Dynamic Systems and Modeling

Strange Attractor (1)

A dynamic system is a set of mathematical equations in which one or more variables change according to time. Time is thus the independent variable while the other variables are dependent, their values depend on time. Values that do not change are called constants or parameters. The number of dependent variables is called the degree of the system. Historically, all variables were assumed to be continuous and solutions were found using the calculus of Newton and Leibniz and what are called analytic methods for differential equations. One such analytic method is the concept of linearity. Linearity means that if you multiply the input of a system by a number you get the output multiplied by that number. The same thing happens when you add two inputs, the output is the sum of the inputs.

Additivity: f(x+y) = f(x) + f(y).

Homogeneity of degree 1: f(αx) = αf(x) for all α. (18)

Another concept is time invariance. A system is time invariant if a shift in the start time of the input does not effect the output. Dynamic systems that have the mathematical structure of a line or can be manipulated into that structure and are time invariant can be solved. Today, linear dynamic systems with hundreds of thousands of variables can be solved through the analytic methods of matrix algebra with computers. Given some starting point, the complete time evolution of a system can be solved for both future and past and this doesn’t change if one changes the starting point.

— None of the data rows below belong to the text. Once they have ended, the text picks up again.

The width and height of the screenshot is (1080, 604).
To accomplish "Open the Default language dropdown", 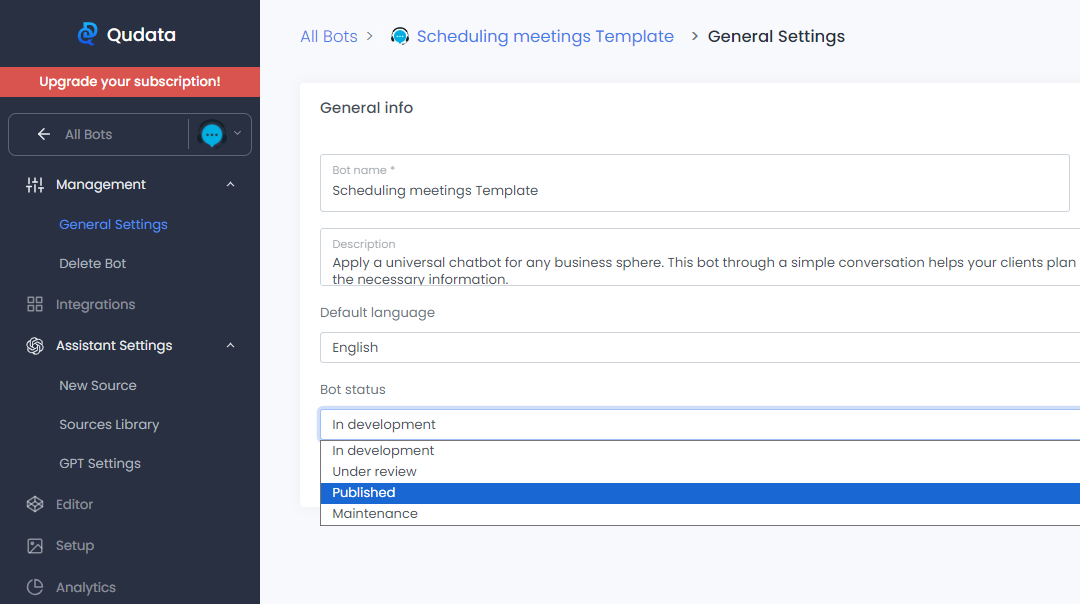I will click(x=700, y=348).
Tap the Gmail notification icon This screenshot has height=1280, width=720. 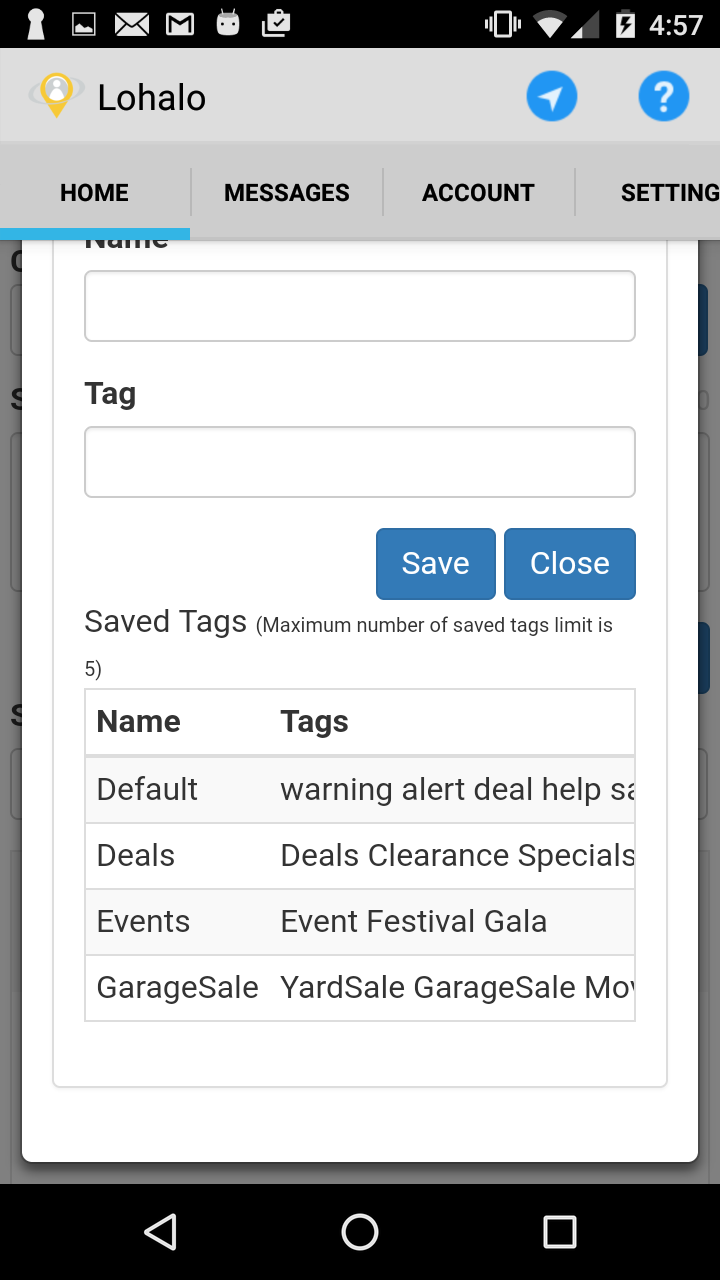point(180,24)
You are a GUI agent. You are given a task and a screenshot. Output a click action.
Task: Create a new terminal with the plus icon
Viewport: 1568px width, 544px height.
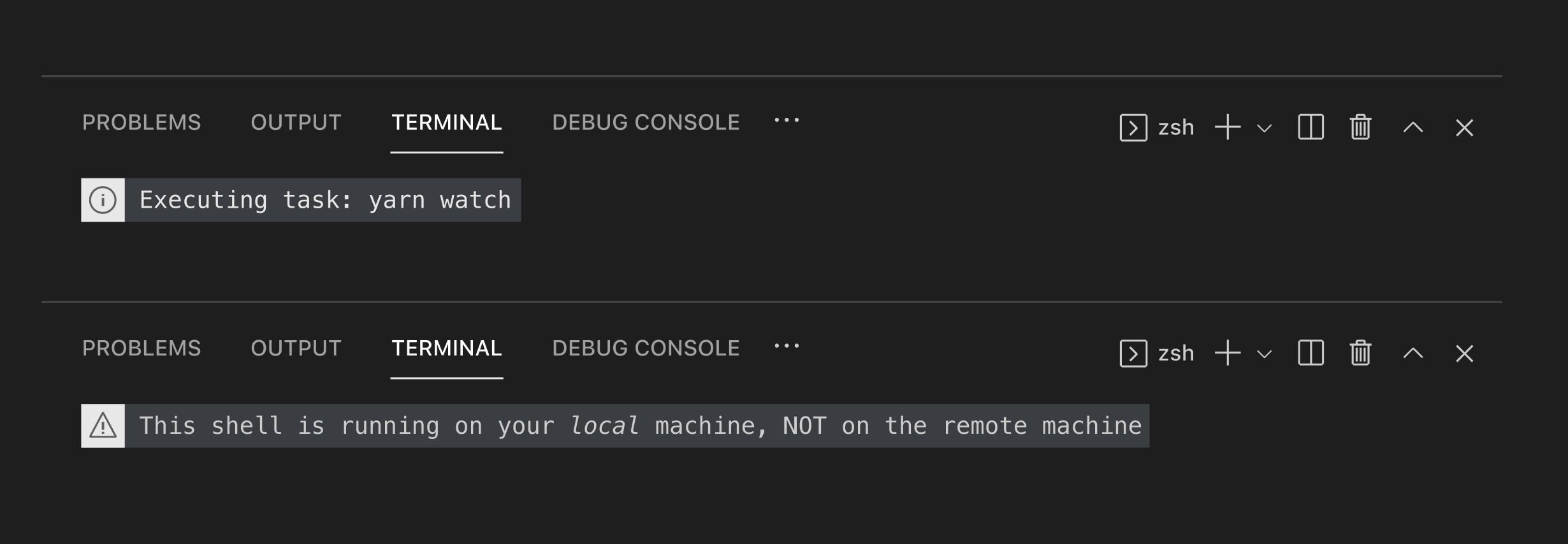1227,127
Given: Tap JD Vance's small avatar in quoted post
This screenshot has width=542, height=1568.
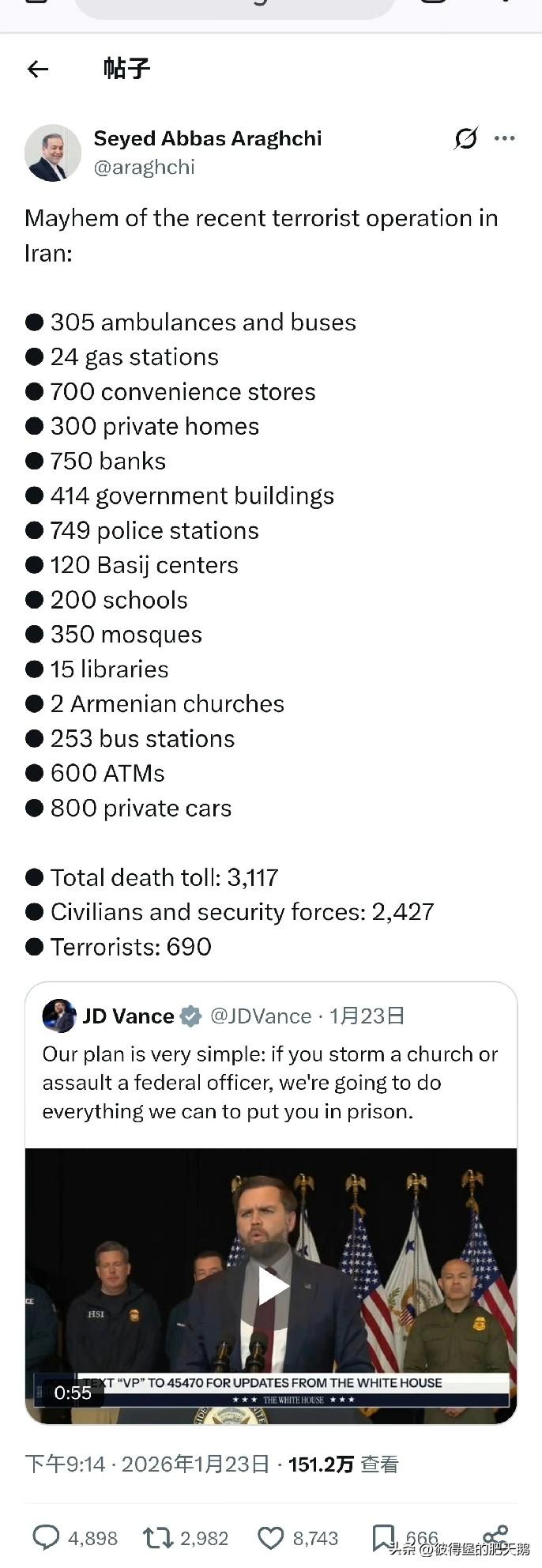Looking at the screenshot, I should [x=59, y=1016].
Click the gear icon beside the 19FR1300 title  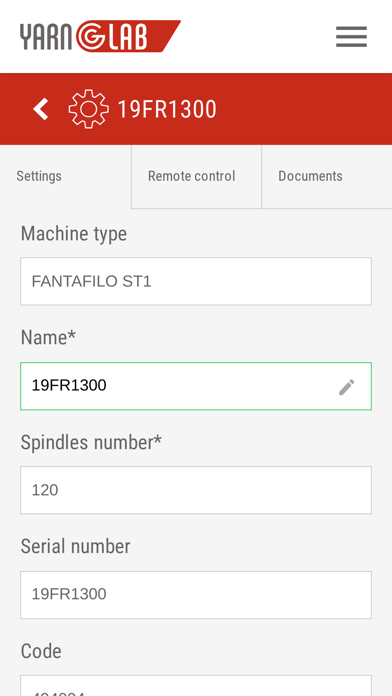coord(89,109)

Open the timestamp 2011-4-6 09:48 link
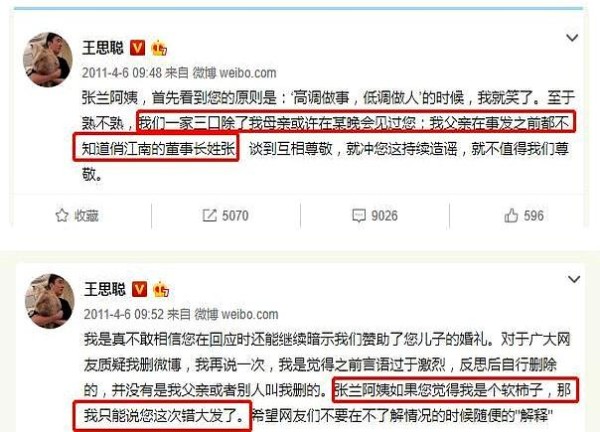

Dynamic systems can also have more than one independent variable, for instance a variable that changes spatially in addition to temporally. These are called partial differential equations (PDEs). While linear differential equations require an initial value, PDEs require boundary conditions, a set of initial conditions. PDEs do not have the rich analytic structure of differential equations so solutions are mostly cookbook. There are also equations that include integrals and can be mixtures of two or all three different types. Modern dynamical theory does some transformation that usually adds more degrees to the system. There is a problem with this, most of these mixed systems are non-linear. Any dynamical system that is not linear is non-linear. This means that some variable has an exponent or is in an exponent or is a trigonometric function or is multiplied by another variable, etc. In 1890, Poincare showed that all non-linear dynamical systems degree 2 or greater could not be solved analytically. In addition, he developed a way to geometrically view the dynamics of such systems. Work has been carried out sporadically until a big push during World War II then the advent of the digital computer changed everything.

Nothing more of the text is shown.